Can somebody show I how to solve simultaneouosly x^2 -3y=0 and -3x+3y^2=0 to get the point (0,0) and (1,1). I can't cancel anything out with those two equations so I'm stuck.
If your system of equations is:
3 x² - 3 y = 0 and - 3 x + 3 y² = 0
then
3 x² - 3 y = 0
Divide both sides by 3
x² - y = 0
Add y to both sides
x² = y
y = x²
- 3 x + 3 y² = 0
Divide both sides by 3
- x + y² = 0
Replace y with x²
- x + ( x²)² = 0
- x + x⁴ = 0
x ( - 1 + x³ ) = 0
x ( x³ - 1 ) = 0
x ( x - 1 ) ( x² + x + 1 ) = 0
This equation is equal zero when:
x = 0 , x - 1 = 0 and x² + x + 1 = 0
x - 1 = 0
Add 1 to both sides
x = 1
The solutions of x² + x + 1 = 0 are:
x1 = - 1 / 2 + i √3 / 2 and x 2 = - 1 / 2 - i √3 / 2
So the real solutions are:
x = 0 and x =1
Replace this values in equation 3 x² - 3 y = 0
x = 0
3 ∙ 0² - 3 y = 0
- 3 y = 0
Divide both sides by - 3
y = 0
x = 1
3 ∙ 1² - 3 y = 0
3 - 3 y = 0
Add 3 y to both sides
3 = 3 y
3 y = 3
Divide both sides by 3
y = 1
This is correct only if your system of equations is 3 x² - 3 y = 0 and - 3 x + 3 y² = 0
since y = x^2/3, use that in the 2nd equation to get
-3x + 3x^4/9 = 0
-3x + x^4/3 = 0
x^4 - 9x = 0
x = 0,∛9
so y = 0,∛3
That does not give the point (0,0) and (1,1). Something isn't right.

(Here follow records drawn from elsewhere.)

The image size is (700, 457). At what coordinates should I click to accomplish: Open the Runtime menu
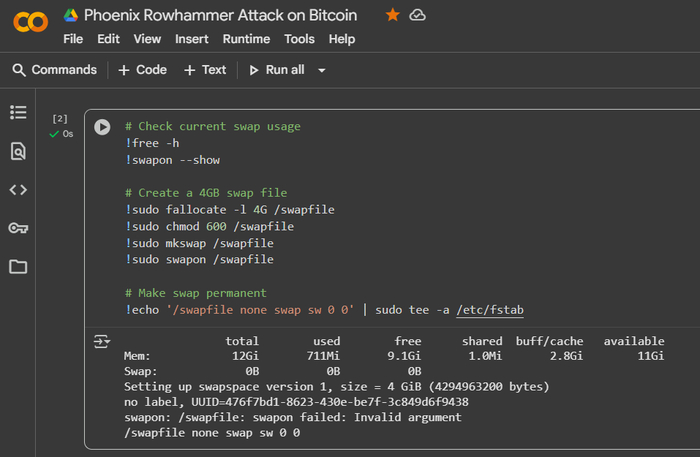[x=247, y=39]
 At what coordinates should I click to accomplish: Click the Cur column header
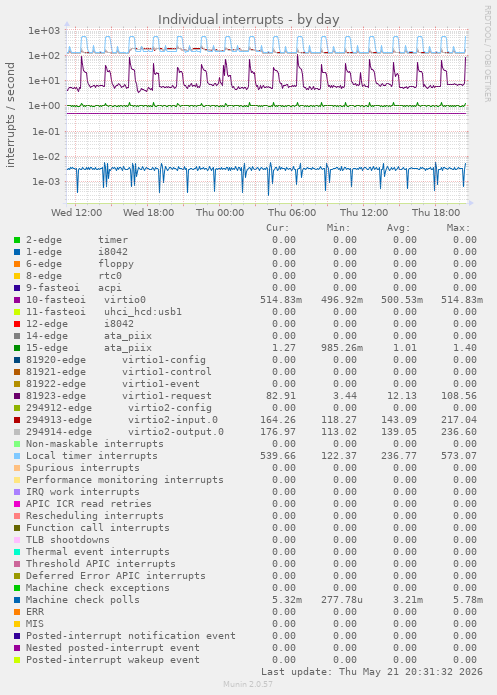(278, 228)
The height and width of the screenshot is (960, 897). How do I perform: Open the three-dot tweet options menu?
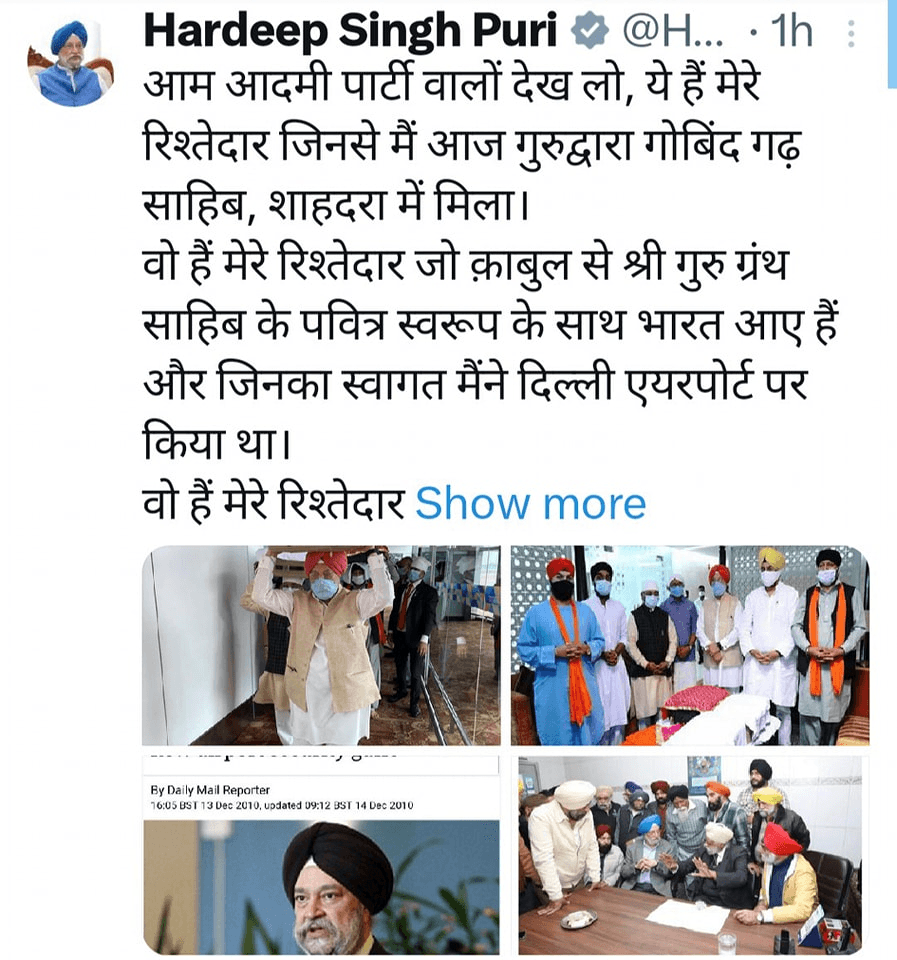pyautogui.click(x=851, y=33)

well, clearly (1,1) does not work!
x^3 - 3y = 0
??? 1^3 is not 3
To solve the system of equations x^2 - 3y = 0 and -3x + 3y^2 = 0, we can use the method of substitution. Here's how you can do it step by step:
Step 1: Solve one equation for one variable in terms of the other variable. Let's start with the first equation, x^2 - 3y = 0. Rearrange it to get x^2 = 3y.
Step 2: Substitute this expression for x in the second equation. Replace x^2 with 3y in the equation -3x + 3y^2 = 0. It becomes -3(√(3y)) + 3y^2 = 0.
Step 3: Simplify the equation and rearrange it to solve for y. Distribute -3 to get -3√(3y) + 3y^2 = 0. You can rewrite this equation as 3y^2 = 3√(3y) to eliminate the negatives.
Step 4: Square both sides of the equation to get rid of the square root. After squaring, you will have 9y^4 = (3√(3y))^2. Simplifying this equation, you get 9y^4 = 9y^3.
Step 5: Divide both sides by 9y^3 to isolate y. This leads to y = 1.
Step 6: Substitute the value of y into either equation to solve for x. Using the equation x^2 = 3y, plug in y = 1. You will find that x^2 = 3(1), which simplifies to x^2 = 3. Taking the square root of both sides, you get x = ± √3.
So the first solution pair is (x, y) = (√3, 1). The second solution pair can be obtained with the negative square root, (x, y) = (-√3, 1).
To verify these solutions, substitute the values of x and y back into the original equations and check if they satisfy both equations. For example, for the first solution pair, substitute x = √3 and y = 1 into both equations:
1st equation: (√3)^2 - 3(1) = 3 - 3 = 0 (satisfied)
2nd equation: -3(√3) + 3(1)^2 = -3√3 + 3 = 0 (satisfied)
Both equations are satisfied, confirming that the solution pair (x, y) = (√3, 1) is correct. You can do the same for the second solution pair.
Keep in mind that the method of substitution may not always yield both solutions, but in this case, it does.